* Exercise aim
For each line in the records that contains "Given", make a copy.

* Extracted records
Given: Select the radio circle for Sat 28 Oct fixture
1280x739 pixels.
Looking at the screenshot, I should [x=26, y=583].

==

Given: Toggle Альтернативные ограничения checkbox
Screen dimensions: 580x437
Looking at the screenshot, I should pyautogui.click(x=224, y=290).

* Answer box
Given: Select the radio circle for Sat 28 Oct fixture
Given: Toggle Альтернативные ограничения checkbox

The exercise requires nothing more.